§ **Task description**: Output the line containing "Where should I" and each line after it through the end of the data, exactly as written, with pictures left out.

§ **Source records**:
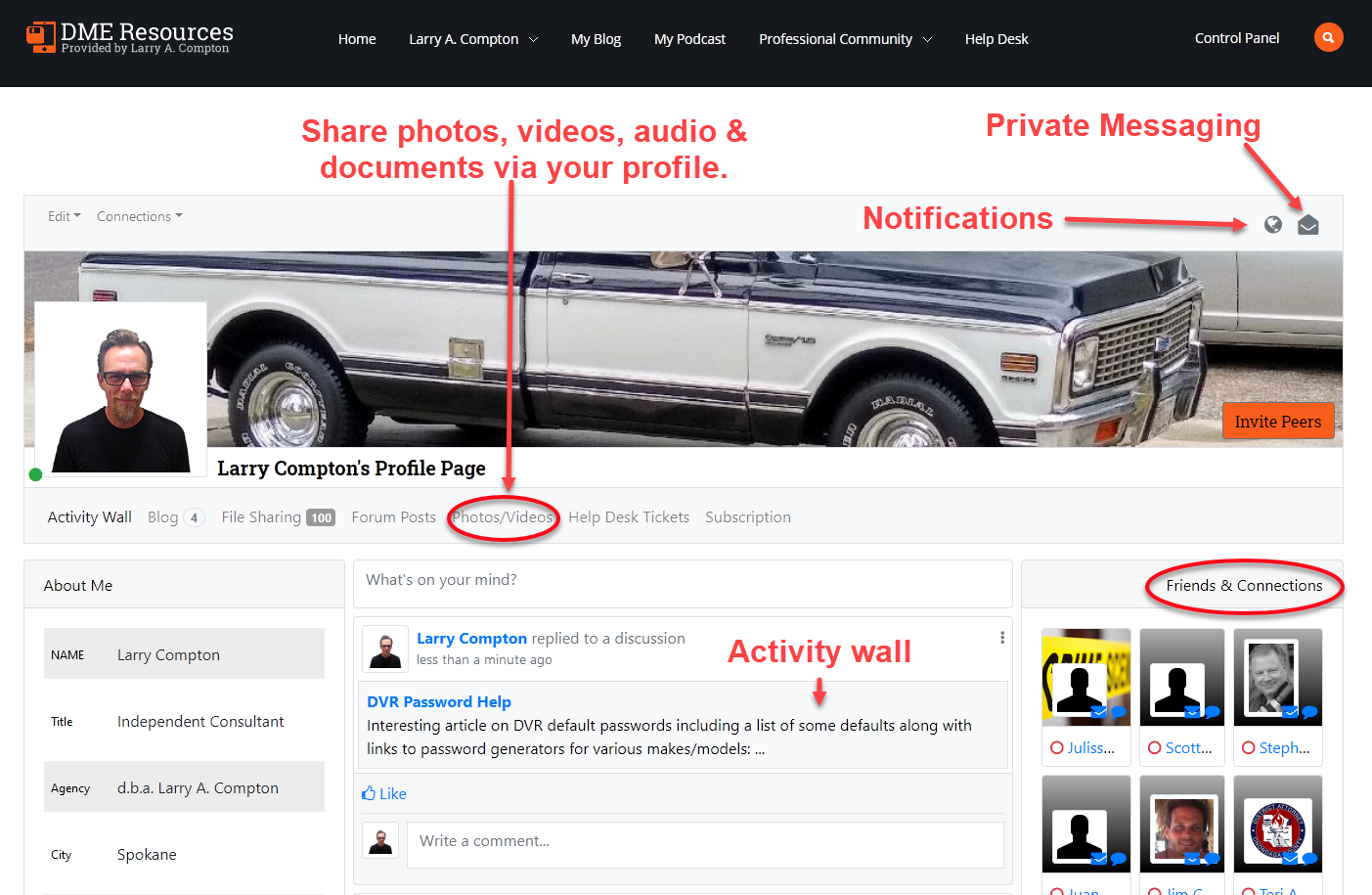This screenshot has width=1372, height=895.
Task: Click the What's on your mind field
Action: (682, 581)
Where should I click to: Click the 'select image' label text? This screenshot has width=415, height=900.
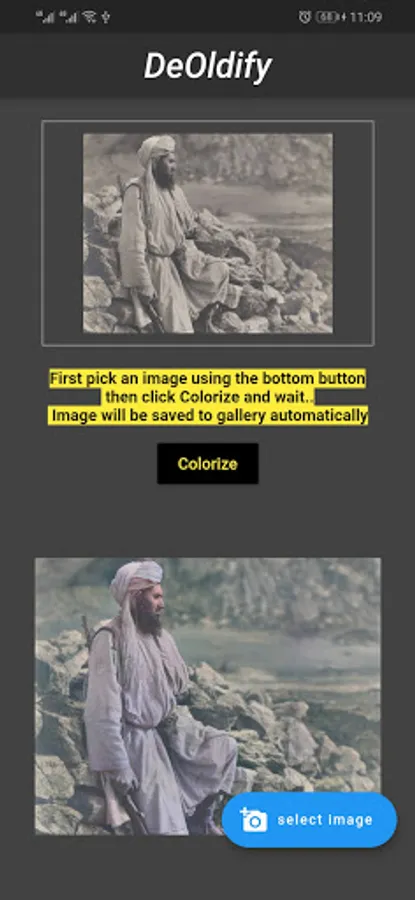325,820
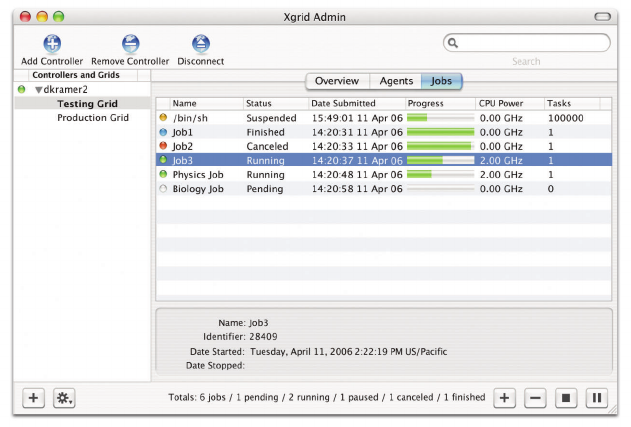The width and height of the screenshot is (631, 427).
Task: Collapse the dkramer2 controller disclosure triangle
Action: pos(38,89)
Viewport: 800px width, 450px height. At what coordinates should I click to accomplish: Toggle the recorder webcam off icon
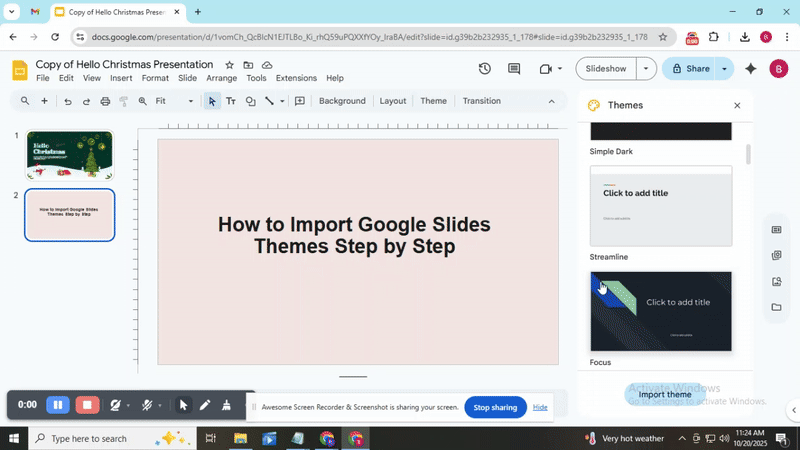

§ **Answer**:
Where should I click to: Click the 'select image' label text? This screenshot has width=415, height=900.
325,820
The width and height of the screenshot is (631, 427).
Task: Collapse the dkramer2 controller disclosure triangle
Action: pos(38,89)
Viewport: 800px width, 450px height. At what coordinates should I click to accomplish: Toggle the recorder webcam off icon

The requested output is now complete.